= ASSIGNMENT =
Without omitting anything, copy every entry word for word.

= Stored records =
::::

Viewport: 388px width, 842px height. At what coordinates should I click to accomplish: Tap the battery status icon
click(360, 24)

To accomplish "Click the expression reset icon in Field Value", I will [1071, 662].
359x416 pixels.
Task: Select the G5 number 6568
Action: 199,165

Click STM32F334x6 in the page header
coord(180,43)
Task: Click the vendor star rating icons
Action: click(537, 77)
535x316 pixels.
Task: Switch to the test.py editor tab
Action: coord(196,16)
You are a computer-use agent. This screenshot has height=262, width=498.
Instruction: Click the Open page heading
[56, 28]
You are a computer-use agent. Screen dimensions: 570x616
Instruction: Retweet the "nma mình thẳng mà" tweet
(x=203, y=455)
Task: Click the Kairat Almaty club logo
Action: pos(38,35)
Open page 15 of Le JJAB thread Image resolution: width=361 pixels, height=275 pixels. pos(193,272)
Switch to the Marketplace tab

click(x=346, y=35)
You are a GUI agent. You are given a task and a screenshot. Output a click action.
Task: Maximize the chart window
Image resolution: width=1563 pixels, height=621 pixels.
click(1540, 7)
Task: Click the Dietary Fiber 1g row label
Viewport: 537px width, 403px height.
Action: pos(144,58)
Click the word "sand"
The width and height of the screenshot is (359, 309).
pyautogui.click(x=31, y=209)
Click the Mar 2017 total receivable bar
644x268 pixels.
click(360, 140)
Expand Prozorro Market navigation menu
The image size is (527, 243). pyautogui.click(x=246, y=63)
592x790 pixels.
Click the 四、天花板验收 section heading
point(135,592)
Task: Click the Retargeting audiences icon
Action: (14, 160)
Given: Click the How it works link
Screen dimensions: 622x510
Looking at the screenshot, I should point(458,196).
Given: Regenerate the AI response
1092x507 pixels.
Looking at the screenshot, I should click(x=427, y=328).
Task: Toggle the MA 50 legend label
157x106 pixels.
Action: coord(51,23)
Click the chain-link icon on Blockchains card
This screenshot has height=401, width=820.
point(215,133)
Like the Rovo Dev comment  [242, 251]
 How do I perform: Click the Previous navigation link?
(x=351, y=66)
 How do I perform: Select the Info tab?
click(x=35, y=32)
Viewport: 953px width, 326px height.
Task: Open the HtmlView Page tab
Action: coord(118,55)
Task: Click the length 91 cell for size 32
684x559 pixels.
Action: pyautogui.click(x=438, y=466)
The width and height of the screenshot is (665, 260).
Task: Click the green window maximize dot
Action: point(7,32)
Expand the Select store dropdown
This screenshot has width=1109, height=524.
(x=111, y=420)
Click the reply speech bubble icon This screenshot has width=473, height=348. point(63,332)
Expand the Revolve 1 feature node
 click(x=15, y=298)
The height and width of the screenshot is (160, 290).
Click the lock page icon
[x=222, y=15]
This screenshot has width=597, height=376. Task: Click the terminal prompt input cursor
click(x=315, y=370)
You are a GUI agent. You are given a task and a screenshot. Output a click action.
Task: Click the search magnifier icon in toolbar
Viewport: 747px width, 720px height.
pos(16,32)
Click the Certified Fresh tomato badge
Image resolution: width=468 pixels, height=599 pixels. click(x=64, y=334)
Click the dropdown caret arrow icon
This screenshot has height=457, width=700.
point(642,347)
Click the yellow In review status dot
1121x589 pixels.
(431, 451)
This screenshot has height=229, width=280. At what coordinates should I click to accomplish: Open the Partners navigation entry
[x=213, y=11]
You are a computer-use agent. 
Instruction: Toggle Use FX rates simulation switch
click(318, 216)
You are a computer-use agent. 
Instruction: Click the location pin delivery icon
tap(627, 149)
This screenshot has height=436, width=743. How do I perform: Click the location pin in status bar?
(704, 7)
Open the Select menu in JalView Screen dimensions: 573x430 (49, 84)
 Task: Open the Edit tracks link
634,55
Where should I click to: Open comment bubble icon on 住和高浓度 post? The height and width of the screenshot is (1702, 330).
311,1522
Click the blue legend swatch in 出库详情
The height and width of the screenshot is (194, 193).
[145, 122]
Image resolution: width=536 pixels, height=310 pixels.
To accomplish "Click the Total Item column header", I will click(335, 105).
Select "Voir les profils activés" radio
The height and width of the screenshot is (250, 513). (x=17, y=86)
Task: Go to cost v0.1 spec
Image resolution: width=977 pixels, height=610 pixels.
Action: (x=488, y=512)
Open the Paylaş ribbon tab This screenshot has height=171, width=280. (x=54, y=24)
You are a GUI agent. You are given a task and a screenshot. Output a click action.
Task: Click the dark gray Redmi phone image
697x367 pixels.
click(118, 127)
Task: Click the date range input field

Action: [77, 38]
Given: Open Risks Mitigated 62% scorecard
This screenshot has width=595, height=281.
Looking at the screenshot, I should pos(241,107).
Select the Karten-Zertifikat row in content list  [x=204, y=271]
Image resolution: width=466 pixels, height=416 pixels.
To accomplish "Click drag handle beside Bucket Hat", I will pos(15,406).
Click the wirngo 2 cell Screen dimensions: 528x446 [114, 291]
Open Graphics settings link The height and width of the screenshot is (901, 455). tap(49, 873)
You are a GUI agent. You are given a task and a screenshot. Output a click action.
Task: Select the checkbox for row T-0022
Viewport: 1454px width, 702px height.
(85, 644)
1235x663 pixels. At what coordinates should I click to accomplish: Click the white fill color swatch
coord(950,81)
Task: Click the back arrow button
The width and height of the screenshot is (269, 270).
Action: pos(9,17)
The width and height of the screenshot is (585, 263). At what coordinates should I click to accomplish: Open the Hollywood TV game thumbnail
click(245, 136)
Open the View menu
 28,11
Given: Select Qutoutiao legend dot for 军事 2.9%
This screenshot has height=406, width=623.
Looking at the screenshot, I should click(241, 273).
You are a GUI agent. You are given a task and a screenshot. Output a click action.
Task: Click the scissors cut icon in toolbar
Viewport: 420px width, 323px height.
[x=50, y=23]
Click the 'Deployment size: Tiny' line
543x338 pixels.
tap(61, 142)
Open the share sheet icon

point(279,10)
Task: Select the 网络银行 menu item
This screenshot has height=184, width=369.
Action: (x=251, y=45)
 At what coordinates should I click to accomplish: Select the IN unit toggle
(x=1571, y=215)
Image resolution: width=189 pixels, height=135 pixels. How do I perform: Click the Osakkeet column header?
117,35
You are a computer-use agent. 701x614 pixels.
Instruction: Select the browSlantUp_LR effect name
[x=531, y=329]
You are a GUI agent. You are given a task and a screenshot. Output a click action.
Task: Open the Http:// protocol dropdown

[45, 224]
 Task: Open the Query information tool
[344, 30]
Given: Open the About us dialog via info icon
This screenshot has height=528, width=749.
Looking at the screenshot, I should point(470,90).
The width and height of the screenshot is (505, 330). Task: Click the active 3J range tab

::::

= WRITTEN RESPONSE =
Viewport: 388px width, 842px height. At what coordinates should I click to accomplish: Tap the battery status icon
click(360, 24)

To accomplish "Click the expression reset icon in Field Value", I will [1071, 662].
359x416 pixels.
Task: Select the G5 number 6568
Action: 199,165

Click STM32F334x6 in the page header
coord(180,43)
Task: Click the vendor star rating icons
Action: click(537, 77)
535x316 pixels.
Task: Switch to the test.py editor tab
Action: coord(196,16)
You are a computer-use agent. This screenshot has height=262, width=498.
Instruction: Click the Open page heading
[56, 28]
You are a computer-use agent. Screen dimensions: 570x616
Instruction: Retweet the "nma mình thẳng mà" tweet
(x=203, y=455)
Task: Click the Kairat Almaty club logo
Action: pos(38,35)
Open page 15 of Le JJAB thread Image resolution: width=361 pixels, height=275 pixels. pos(193,272)
Switch to the Marketplace tab

click(x=346, y=35)
You are a GUI agent. You are given a task and a screenshot. Output a click action.
Task: Maximize the chart window
Image resolution: width=1563 pixels, height=621 pixels.
click(1540, 7)
Task: Click the Dietary Fiber 1g row label
Viewport: 537px width, 403px height.
Action: pos(144,58)
Click the word "sand"
The width and height of the screenshot is (359, 309).
pyautogui.click(x=31, y=209)
Click the Mar 2017 total receivable bar
644x268 pixels.
click(360, 140)
Expand Prozorro Market navigation menu
The image size is (527, 243). pyautogui.click(x=246, y=63)
592x790 pixels.
Click the 四、天花板验收 section heading
point(135,592)
Task: Click the Retargeting audiences icon
Action: (14, 160)
Given: Click the How it works link
Screen dimensions: 622x510
Looking at the screenshot, I should point(458,196).
Given: Regenerate the AI response
1092x507 pixels.
Looking at the screenshot, I should click(x=427, y=328).
Task: Toggle the MA 50 legend label
157x106 pixels.
Action: coord(51,23)
Click the chain-link icon on Blockchains card
This screenshot has height=401, width=820.
point(215,133)
Like the Rovo Dev comment  [242, 251]
 How do I perform: Click the Previous navigation link?
(x=351, y=66)
 How do I perform: Select the Info tab?
click(x=35, y=32)
Viewport: 953px width, 326px height.
Task: Open the HtmlView Page tab
Action: coord(118,55)
Task: Click the length 91 cell for size 32
684x559 pixels.
Action: pyautogui.click(x=438, y=466)
The width and height of the screenshot is (665, 260).
Task: Click the green window maximize dot
Action: point(7,32)
Expand the Select store dropdown
This screenshot has width=1109, height=524.
(x=111, y=420)
Click the reply speech bubble icon This screenshot has width=473, height=348. point(63,332)
Expand the Revolve 1 feature node
 click(x=15, y=298)
The height and width of the screenshot is (160, 290).
Click the lock page icon
[x=222, y=15]
This screenshot has width=597, height=376. Task: Click the terminal prompt input cursor
click(x=315, y=370)
You are a GUI agent. You are given a task and a screenshot. Output a click action.
Task: Click the search magnifier icon in toolbar
Viewport: 747px width, 720px height.
pos(16,32)
Click the Certified Fresh tomato badge
Image resolution: width=468 pixels, height=599 pixels. click(x=64, y=334)
Click the dropdown caret arrow icon
This screenshot has height=457, width=700.
point(642,347)
Click the yellow In review status dot
1121x589 pixels.
(431, 451)
This screenshot has height=229, width=280. At what coordinates should I click to accomplish: Open the Partners navigation entry
[x=213, y=11]
You are a computer-use agent. 
Instruction: Toggle Use FX rates simulation switch
click(318, 216)
You are a computer-use agent. 
Instruction: Click the location pin delivery icon
tap(627, 149)
This screenshot has height=436, width=743. How do I perform: Click the location pin in status bar?
(704, 7)
Open the Select menu in JalView Screen dimensions: 573x430 (49, 84)
 Task: Open the Edit tracks link
634,55
Where should I click to: Open comment bubble icon on 住和高浓度 post? The height and width of the screenshot is (1702, 330).
311,1522
Click the blue legend swatch in 出库详情
The height and width of the screenshot is (194, 193).
[145, 122]
Image resolution: width=536 pixels, height=310 pixels.
To accomplish "Click the Total Item column header", I will click(335, 105).
Select "Voir les profils activés" radio
The height and width of the screenshot is (250, 513). (x=17, y=86)
Task: Go to cost v0.1 spec
Image resolution: width=977 pixels, height=610 pixels.
Action: (x=488, y=512)
Open the Paylaş ribbon tab This screenshot has height=171, width=280. (x=54, y=24)
You are a GUI agent. You are given a task and a screenshot. Output a click action.
Task: Click the dark gray Redmi phone image
697x367 pixels.
click(118, 127)
Task: Click the date range input field

Action: [77, 38]
Given: Open Risks Mitigated 62% scorecard
This screenshot has width=595, height=281.
Looking at the screenshot, I should pos(241,107).
Select the Karten-Zertifikat row in content list  [x=204, y=271]
Image resolution: width=466 pixels, height=416 pixels.
To accomplish "Click drag handle beside Bucket Hat", I will pos(15,406).
Click the wirngo 2 cell Screen dimensions: 528x446 [114, 291]
Open Graphics settings link The height and width of the screenshot is (901, 455). tap(49, 873)
You are a GUI agent. You are given a task and a screenshot. Output a click action.
Task: Select the checkbox for row T-0022
Viewport: 1454px width, 702px height.
(85, 644)
1235x663 pixels. At what coordinates should I click to accomplish: Click the white fill color swatch
coord(950,81)
Task: Click the back arrow button
The width and height of the screenshot is (269, 270).
Action: pos(9,17)
The width and height of the screenshot is (585, 263). At what coordinates should I click to accomplish: Open the Hollywood TV game thumbnail
click(245, 136)
Open the View menu
 28,11
Given: Select Qutoutiao legend dot for 军事 2.9%
This screenshot has height=406, width=623.
Looking at the screenshot, I should click(241, 273).
You are a GUI agent. You are given a task and a screenshot. Output a click action.
Task: Click the scissors cut icon in toolbar
Viewport: 420px width, 323px height.
[x=50, y=23]
Click the 'Deployment size: Tiny' line
543x338 pixels.
tap(61, 142)
Open the share sheet icon

point(279,10)
Task: Select the 网络银行 menu item
This screenshot has height=184, width=369.
Action: (x=251, y=45)
 At what coordinates should I click to accomplish: Select the IN unit toggle
(x=1571, y=215)
Image resolution: width=189 pixels, height=135 pixels. How do I perform: Click the Osakkeet column header?
117,35
You are a computer-use agent. 701x614 pixels.
Instruction: Select the browSlantUp_LR effect name
[x=531, y=329]
You are a GUI agent. You are given a task and a screenshot. Output a click action.
Task: Open the Http:// protocol dropdown

[45, 224]
 Task: Open the Query information tool
[344, 30]
Given: Open the About us dialog via info icon
This screenshot has height=528, width=749.
Looking at the screenshot, I should point(470,90).
The width and height of the screenshot is (505, 330). Task: Click the active 3J range tab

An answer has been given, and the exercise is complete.